E' proprio vero che a volte gli arresti domiciliari possono essere più duri del carcere, secondo la moglie o la famiglia che vi ritrovate. L'ennesima conferma del fenomeno in questione viene dal tentativo di evasione - da casa sua - di Quintino Pindinello. Il quale, non a caso, era stato costretto ai domiciliari proprio a causa di un diverbio familiare, sfociato poi in un colpo di catena ai danni del figlio. I Carabinieri di Racale lo hanno nuovamente arrestato ieri mattina, mentre si allontanava da casa, finalmente libero, ma solo per poco. Resta da fare una seria riflessione sulla concessione dei domiciliari in casi come questo, a meno che i giudici non siano particolarmente in vena di contrappassi danteschi.

Con l'estate, torna il consueto aumento di qualità dei calzoni fritti di Pizza Mania, nel cuore di Galatina (piazza Dante Alighieri, a proposito di Inferno). Effettivamente, nel corso della lunga invernata, la presenza del sosia di Sean Connery che gestisce questa fantastica rosticceria si fa più rara, e di conseguenza il controllo rifrittura di alcuni articoli, nonché il ricambio degli stessi, lascia un po' a desiderare. Soprattutto nei giorni infrasettimanali. Ma ecco che la bella stagione riapre le danze dei migliori calzoni e del miglior pollo fritto pret-à-manger del Salento. Unica raccomandazione: col caldo, oltre alla qualità, aumenta anche la fila, che deve purtroppo ricorrere ai proverbiali "numeretti" da salumeria. Per non incorrere in metà della popolazione di Galatina, Noha e Collepasso che preme contro i vetri del bancone, oltre che sulla vostra signora, non presentatevi molto dopo le 8.

Ne capisco troppo poco di calcio per non gioire alla notizia che sarà finalmente Pierandrea Semeraro - il figlio fino ad ora più "panchinaro" del patron Giovanni, almeno dal punto di vista squisitamente calcistico - a prendere le redini dell'Unione Sportiva Lecce. Pierandrea prende il posto di suo padre dopo quattro anni di gestione, che hanno portato due volte il Lecce in serie A, ma hanno anche ridotto in cattivo arnese le casse della squadra. Dal trentasettene Pierandrea ci si aspetta un management all'insegna di una certa austerity.

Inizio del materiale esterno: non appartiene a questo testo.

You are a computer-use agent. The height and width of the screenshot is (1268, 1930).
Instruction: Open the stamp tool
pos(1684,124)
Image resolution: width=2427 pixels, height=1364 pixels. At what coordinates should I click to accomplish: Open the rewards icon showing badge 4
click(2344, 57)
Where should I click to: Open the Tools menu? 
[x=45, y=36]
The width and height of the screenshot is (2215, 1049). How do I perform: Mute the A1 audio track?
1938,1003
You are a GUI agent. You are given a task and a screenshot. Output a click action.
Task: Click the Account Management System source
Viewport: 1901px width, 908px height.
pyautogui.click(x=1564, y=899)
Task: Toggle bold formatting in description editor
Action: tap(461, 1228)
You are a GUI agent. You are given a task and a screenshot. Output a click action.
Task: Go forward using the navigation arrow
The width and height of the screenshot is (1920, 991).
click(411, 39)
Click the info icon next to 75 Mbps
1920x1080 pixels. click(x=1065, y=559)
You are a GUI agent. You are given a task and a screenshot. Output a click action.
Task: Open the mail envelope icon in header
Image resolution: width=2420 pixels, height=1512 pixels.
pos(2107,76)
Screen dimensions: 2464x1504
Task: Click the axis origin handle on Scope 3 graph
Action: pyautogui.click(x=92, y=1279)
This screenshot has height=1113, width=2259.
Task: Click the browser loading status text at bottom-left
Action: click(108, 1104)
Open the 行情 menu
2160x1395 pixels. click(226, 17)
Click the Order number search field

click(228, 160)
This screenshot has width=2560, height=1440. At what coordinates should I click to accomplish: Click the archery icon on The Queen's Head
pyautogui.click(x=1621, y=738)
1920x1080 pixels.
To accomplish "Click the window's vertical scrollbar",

Grande giornata di nomine per la curia di Lecce: ben quattro parroci nuovi di zecca sono stati nominati da Monsignor Domenico D'Ambrosio, che è già pubblicamente indicato come "l'Arcivescovo buono". Ecco la lista del rinnovamento: alla Cattedrale di Lecce esce monsignor Franco Leone, entra don Trifone Antonio Bruno; a San Francesco d’Assisi a Lecce entra don Elvino De Magistris; a Surbo, a Santa Maria del Popolo, arriva don Fernando Capone; a San Gregorio Nazianzeno di Acquarica di Lecce e Santa Maria della Neve in Acaya prende posto don Salvatore Scardino.